Manfredo Kempff Suárez
Cada vez que se producen violaciones en las colonias menonitas vienen a mi memoria las fechorías que cometieron en Manitoba siete jóvenes, allá por los años 2008 y 2009. Viajé a varias colonias, unas más conservadoras que otras, y fue tal mi impresión que terminé escribiendo una novela sobre las aberraciones acaecidas. El centro de las violaciones era Manitoba, extensa, silenciosa, hirviente, sin vehículos, sin teléfonos, sin televisión, sin luz eléctrica, sin tecnología. Me quedé absorto mirando pasar carruajes tirados por caballos guiados por hombres de overol y sombrero alón o por mujeres de vestidos largos, pañuelos al cuello, mantillas, y sombreros con cintas con estilo de siglos pasados. Los hombres hablaban poco y las mujeres nada. Su idioma es el bajo alemán, poco comprensible hasta para los propios alemanes de hoy. Todo expresaba paz en esa tierra, sin embargo, ahí moraban con actitud inocente los violadores más desalmados.
Los profanadores de Manitoba eran siete jóvenes menonitas que ingresaban por las ventanas a los hogares de la colonia, en horas de las noches más oscuras. Rociaban las habitaciones desde los techos con escopolamina o burundanga, extraída de las plantas alucinógenas, la belladona o la mandrágora, concentradas en un spray. Dormían o despojaban de su voluntad a las víctimas que habían elegido y disponían de un tiempo de alrededor de 20 a 25 minutos para fornicar a quienes deseaban, desde niñas o niños, hasta abuelos. Naturalmente que las agresiones se centraban en las jovencitas, en las adolescentes, a quienes desfloraban de manera brutal. Las arcaicas costumbres de la comunidad exigen la virginidad de las muchachas para el casamiento, como algo esencial, así que el drama familiar se tornaba terrible. Por eso mismo, durante los primeros meses de confusión, las madres hablaban de que todo se debía al castigo de Dios, que había permitido al maligno, a Belcebú, para aparecerse en sus casas y castigarlos por sus pecados. Que era necesario rezar para rechazar a Lucifer. Todo eso hasta convencerse que no se trataba sino de diablos vecinos y hasta parientes. Entonces se desató el escándalo y los obispos menonitas tuvieron que recurrir a la Policía boliviana para detener a quienes ellos ya habían identificado y capturado.

TAREA: Continúa el artículo sobre las violaciones en la colonia menonita Manitoba a partir de su última oración.

MATERIAL DE ORIGEN:
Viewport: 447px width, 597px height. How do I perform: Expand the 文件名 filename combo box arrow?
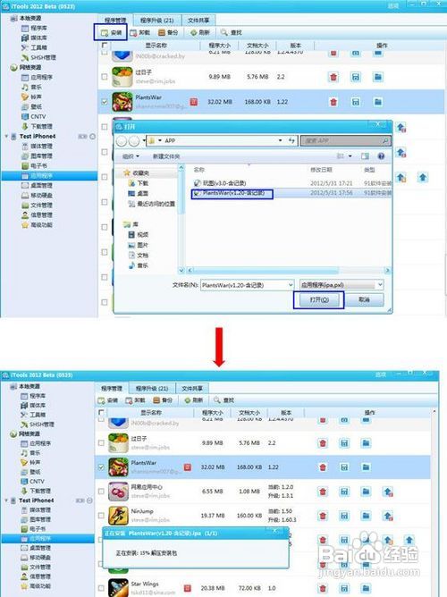[x=291, y=285]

RESPUESTA ESPERADA:
Siete violadores fueron sentenciados a 25 años de cárcel en Palmasola, el octavo huyó, y otro, el fabricante de la sustancia adormecedora, Peter Wiebe, fue condenado a 12 años de prisión. No hemos tenido noticias de qué sucedió con los violadores de Manitoba, si están cumpliendo la condena o si algunos han logrado reducirla por buen comportamiento, aunque en los medios se ha informado que Abraham Peter Dick, “el más sinvergüenza” al decir del fiscal del caso, habría comprado por muchos dólares su libertad hace mucho, pero ha vuelto a ser encarcelado.
Se suponía que el ejemplo de las sentencias iba a ser suficiente para que no volvieran a suceder estos actos tan repudiables. No obstante, se han presentado denuncias de nuevas violaciones en colonias menonitas como El Dorado a 150 kilómetros el sur de Santa Cruz de la Sierra, en el municipio de Cabezas, que habría logrado la detención de dos violadores recurriendo a la Fiscalía. Y una señora ha declarado haber sido violada, también en el sur de Santa Cruz, consecutivamente, por cinco depravados.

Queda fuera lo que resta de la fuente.